First, Germany’s Financial Regulator BaFin became suspicious of Greensill Capital’s finances. They asked Greensill Capital to reduce their exposure to the Gupta Family Group — or GFG — Alliance. Exposure is the amount of money at risk that Greensill Capital could lose if the GFG defaulted on their payment. Helmed by Sanjeev Gupta, the GFG is a British conglomerate primarily involved in the steel business. Gupta, often known as the “Savior of Steel,” is an investor in and the largest client of Greensill Capital. The GFG Alliance accounted for over half of Greensill’s business and this overdependence made BaFin wary. The overexposure led to an audit which found Greensill guilty of balance sheet manipulation.
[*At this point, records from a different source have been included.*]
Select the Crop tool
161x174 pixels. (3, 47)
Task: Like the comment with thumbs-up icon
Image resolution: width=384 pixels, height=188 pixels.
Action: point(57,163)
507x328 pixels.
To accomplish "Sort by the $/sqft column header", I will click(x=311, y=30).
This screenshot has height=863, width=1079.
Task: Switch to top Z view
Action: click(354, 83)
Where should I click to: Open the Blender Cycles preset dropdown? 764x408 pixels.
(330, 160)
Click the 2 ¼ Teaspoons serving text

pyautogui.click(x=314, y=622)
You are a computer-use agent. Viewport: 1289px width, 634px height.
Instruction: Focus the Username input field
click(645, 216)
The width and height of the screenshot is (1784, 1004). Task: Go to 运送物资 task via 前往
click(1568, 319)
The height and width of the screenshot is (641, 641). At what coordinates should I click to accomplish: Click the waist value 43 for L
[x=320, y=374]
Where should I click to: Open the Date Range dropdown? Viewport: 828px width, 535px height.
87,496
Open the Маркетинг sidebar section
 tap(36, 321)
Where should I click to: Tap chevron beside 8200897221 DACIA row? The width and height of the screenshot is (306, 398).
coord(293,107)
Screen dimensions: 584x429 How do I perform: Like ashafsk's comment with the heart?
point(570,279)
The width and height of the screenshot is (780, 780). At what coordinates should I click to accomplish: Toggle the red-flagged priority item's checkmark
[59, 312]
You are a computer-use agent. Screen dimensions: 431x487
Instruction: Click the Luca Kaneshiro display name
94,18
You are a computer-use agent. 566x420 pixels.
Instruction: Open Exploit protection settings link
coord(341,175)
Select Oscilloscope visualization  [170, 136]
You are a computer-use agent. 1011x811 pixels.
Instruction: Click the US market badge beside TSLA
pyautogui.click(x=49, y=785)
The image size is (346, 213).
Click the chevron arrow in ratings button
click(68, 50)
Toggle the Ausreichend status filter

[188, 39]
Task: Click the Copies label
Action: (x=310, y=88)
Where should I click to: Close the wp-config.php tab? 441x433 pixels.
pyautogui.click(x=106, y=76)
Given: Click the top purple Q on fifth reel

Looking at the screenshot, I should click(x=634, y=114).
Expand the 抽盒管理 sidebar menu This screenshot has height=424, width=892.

Secondly, in order to make the process of supply chain financing more foolproof, Greensill took insurance coverage from The Bond & Credit Co. in Australia. This meant that if any client of Greensill defaulted on a payment, the insurance company would bear the brunt. This strategic move made investing in Greensill all the more lucrative. However, last July, Tokio Marine & Nichido Fire Insurance, owner of The Bond & Credit Co. in Australia, decided to suspend its insurance coverage for Greensill.
In order to pay the supplier before the stipulated time period, Greensill needed the backing of a financier. Credit Suisse took on this role and provided Greensill with a $10 billion fund. Greensill would use this fund from investors to pay off suppliers immediately. It would then work with the manufacturer and subsequently secure their payment. The lapse of insurance coverage meant that investing in Greensill became riskier, leading to Credit Suisse suspending its funding. Upon the suspension of funding, Greensill no longer had capital to pay suppliers immediately. This move choked Greensill’s business operations and made its downfall inevitable.
The ripple effect of Greensill’s collapse is significant. The bankruptcy of Greensill has raised questions about the GFG Alliance itself. Greensill claims that Gupta and his group are experiencing “financial difficulty” as they default on debt. Financial trouble for the GFG Alliance puts their 5,000 employees at risk. This has worried union leaders in the U.K. and they have initiated conversations with GFG and the U.K. government. Even more, David Cameron’s role during his prime ministerial tenure is also being questioned.
As Greensill filed for bankruptcy, it was in talks with Private Equity firm Global Management Inc. to sell a certain part of their business. This deal, however, fell apart which left Greensill even more vulnerable. The administrators of the bankrupt firm are now desperately trying to sell any tangible assets in a desperate effort to recover some losses.The success of this plan, however, seems unlikely.
The fall of Greensill Capital raises larger questions about the efficacy of supply chain financing as a whole. Moreover, it makes it apparent that over-exposure to a single client is a recipe for disaster. While Greensill is small and cannot lead to a systematic collapse of the financial markets, its fall is definitely socially, politically and strategically important.